A
taxa de homicídios na Bahia caiu para 40,9 a cada 100 mil habitantes em 2024
(era 44,7 em 2023, uma queda percentual de 8,5%). A atual taxa é maior que a do
Brasil (20,1) e a segunda maior entre os estados, atrás apenas do Amapá, 45,7,
segundo o Atlas da Violência 2026, divulgado pelo Instituto de Pesquisa
Econômica Aplicada (Ipea) e pelo Fórum Brasileiro de Segurança Pública (FBSP),
nesta terça-feira (26).
A
taxa apresentada pelo relatório significa dizer que em 2024, a Bahia registrou
cerca de 41 homicídios para cada grupo de 100 mil habitantes.

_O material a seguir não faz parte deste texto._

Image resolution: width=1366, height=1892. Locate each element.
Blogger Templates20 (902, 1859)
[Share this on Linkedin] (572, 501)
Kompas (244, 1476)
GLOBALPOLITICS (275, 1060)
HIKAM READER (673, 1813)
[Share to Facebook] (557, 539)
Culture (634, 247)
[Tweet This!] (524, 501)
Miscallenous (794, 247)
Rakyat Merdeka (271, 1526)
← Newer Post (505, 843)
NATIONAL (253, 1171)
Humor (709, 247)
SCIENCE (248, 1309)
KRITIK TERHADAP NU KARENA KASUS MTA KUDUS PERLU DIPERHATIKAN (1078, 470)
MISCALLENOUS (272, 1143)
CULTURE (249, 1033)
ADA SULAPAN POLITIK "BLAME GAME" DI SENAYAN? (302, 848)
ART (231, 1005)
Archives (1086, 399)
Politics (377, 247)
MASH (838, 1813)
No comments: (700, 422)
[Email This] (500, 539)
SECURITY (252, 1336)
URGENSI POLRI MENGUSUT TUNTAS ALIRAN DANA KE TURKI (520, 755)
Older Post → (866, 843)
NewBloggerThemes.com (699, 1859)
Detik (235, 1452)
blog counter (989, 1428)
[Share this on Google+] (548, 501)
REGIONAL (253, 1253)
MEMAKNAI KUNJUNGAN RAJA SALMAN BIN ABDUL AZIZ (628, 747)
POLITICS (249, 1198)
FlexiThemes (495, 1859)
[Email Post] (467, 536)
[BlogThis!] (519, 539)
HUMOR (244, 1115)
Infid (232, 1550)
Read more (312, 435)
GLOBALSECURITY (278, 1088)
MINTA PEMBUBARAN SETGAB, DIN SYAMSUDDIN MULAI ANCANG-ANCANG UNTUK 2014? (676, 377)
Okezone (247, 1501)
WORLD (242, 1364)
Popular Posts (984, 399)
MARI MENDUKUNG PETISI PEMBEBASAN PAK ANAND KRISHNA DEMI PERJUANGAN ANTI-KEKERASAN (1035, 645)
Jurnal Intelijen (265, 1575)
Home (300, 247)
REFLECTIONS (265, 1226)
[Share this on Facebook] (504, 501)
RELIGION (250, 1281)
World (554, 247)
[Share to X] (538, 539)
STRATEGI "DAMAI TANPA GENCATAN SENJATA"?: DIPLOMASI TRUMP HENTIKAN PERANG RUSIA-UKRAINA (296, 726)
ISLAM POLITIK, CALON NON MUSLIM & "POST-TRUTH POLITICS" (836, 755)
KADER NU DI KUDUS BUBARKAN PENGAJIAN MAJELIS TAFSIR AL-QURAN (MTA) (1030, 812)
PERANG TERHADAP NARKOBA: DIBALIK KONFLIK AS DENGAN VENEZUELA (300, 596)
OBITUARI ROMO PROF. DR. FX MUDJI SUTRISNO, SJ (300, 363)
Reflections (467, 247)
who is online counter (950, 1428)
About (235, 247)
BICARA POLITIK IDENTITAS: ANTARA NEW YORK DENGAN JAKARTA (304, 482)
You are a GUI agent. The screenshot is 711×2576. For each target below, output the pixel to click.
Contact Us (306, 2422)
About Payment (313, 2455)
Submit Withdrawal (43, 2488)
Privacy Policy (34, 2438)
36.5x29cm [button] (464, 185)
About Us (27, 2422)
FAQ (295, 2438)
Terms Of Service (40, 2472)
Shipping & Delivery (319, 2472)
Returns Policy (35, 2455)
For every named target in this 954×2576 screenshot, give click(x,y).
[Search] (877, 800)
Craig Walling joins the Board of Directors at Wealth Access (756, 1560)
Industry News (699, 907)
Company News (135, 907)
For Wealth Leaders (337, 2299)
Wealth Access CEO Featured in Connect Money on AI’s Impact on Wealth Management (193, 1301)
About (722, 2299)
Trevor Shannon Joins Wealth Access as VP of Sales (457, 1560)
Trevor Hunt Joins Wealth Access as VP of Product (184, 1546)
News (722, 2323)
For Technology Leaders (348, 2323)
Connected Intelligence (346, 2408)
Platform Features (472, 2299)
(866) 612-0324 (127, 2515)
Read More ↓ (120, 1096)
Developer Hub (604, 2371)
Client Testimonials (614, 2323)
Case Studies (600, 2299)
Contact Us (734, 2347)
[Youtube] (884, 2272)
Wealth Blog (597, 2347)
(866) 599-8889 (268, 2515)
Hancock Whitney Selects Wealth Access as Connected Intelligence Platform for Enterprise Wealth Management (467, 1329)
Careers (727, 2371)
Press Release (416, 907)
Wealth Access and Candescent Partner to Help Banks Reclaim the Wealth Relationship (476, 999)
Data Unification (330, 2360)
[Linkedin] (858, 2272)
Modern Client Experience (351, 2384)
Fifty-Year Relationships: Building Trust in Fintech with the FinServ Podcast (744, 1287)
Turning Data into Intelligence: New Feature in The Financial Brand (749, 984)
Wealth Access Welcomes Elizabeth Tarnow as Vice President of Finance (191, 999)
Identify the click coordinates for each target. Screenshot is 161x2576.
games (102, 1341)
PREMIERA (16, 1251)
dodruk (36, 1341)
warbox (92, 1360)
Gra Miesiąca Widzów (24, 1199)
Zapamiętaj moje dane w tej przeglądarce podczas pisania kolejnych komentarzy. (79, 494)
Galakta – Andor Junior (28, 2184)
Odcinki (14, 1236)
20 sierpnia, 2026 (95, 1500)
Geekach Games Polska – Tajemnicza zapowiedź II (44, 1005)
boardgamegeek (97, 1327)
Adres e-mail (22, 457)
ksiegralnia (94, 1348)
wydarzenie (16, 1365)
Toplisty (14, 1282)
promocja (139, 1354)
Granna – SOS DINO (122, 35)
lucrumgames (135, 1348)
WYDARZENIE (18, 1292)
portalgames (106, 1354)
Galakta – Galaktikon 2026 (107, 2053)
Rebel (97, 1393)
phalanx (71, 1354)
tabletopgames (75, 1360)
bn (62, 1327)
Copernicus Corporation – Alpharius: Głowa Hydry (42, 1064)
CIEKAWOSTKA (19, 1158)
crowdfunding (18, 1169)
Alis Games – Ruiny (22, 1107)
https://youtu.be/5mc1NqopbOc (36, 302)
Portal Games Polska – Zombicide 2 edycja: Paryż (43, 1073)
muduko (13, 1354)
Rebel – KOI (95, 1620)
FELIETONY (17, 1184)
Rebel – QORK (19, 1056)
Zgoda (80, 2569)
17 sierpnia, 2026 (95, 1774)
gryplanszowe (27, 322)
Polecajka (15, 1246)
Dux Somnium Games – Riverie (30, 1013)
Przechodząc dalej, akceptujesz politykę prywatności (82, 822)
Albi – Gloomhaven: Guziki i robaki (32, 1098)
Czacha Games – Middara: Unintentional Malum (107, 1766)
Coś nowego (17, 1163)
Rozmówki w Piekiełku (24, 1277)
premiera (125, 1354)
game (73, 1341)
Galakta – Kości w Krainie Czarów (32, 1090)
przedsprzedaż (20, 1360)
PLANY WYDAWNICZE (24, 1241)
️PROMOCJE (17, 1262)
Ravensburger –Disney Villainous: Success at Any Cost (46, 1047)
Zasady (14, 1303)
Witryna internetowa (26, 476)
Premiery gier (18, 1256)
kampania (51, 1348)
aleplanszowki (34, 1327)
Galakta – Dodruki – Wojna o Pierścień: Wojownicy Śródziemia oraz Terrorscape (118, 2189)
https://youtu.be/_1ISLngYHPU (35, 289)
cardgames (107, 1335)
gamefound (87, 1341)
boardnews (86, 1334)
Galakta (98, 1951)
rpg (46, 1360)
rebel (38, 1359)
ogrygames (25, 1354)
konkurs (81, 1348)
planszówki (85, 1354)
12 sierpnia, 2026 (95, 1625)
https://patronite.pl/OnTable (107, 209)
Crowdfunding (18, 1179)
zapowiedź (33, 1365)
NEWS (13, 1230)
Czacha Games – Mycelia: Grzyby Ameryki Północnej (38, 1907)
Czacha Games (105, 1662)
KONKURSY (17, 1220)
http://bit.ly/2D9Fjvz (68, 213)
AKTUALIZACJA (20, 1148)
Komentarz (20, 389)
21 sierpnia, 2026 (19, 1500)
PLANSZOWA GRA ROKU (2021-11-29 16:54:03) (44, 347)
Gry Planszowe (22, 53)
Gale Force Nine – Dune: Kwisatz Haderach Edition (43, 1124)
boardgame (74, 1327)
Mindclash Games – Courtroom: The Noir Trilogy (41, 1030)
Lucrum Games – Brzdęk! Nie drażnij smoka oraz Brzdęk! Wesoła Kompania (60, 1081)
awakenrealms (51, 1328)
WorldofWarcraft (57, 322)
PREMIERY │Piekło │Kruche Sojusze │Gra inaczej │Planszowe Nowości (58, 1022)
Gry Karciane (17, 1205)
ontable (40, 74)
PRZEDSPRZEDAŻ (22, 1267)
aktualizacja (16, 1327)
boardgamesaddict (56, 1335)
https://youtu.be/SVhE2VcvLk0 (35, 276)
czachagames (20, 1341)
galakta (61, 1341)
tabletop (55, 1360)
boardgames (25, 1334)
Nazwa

Ao todo, o estado
registrou em 2024, 6.061 homicídios, uma redução de 8,4% em relação a 2023
(6.616). A queda percentual é maior que a registrada pelo Brasil, -7,4% (45.747
em 2023 para 42.590 em 2024).
Em
números absolutos, a Bahia tem a segunda maior queda nacional no comparativo
2023-2024 com 555 homicídios a menos. Em primeiro está o Rio de Janeiro, 772
homicídios a menos. Completam a relação das cinco maiores reduções em números
absolutos Rio Grande do Sul (-280), Goiás (-229) e Amazonas (-229).
Ao
todo, 18 unidades da federação tiveram taxa de homicídios acima da média do
país. As maiores taxas foram registradas no Amapá, Bahia, Pernambuco, Alagoas e
Ceará. São Paulo teve a menor taxa, com 6,6 homicídios por 100 mil habitantes.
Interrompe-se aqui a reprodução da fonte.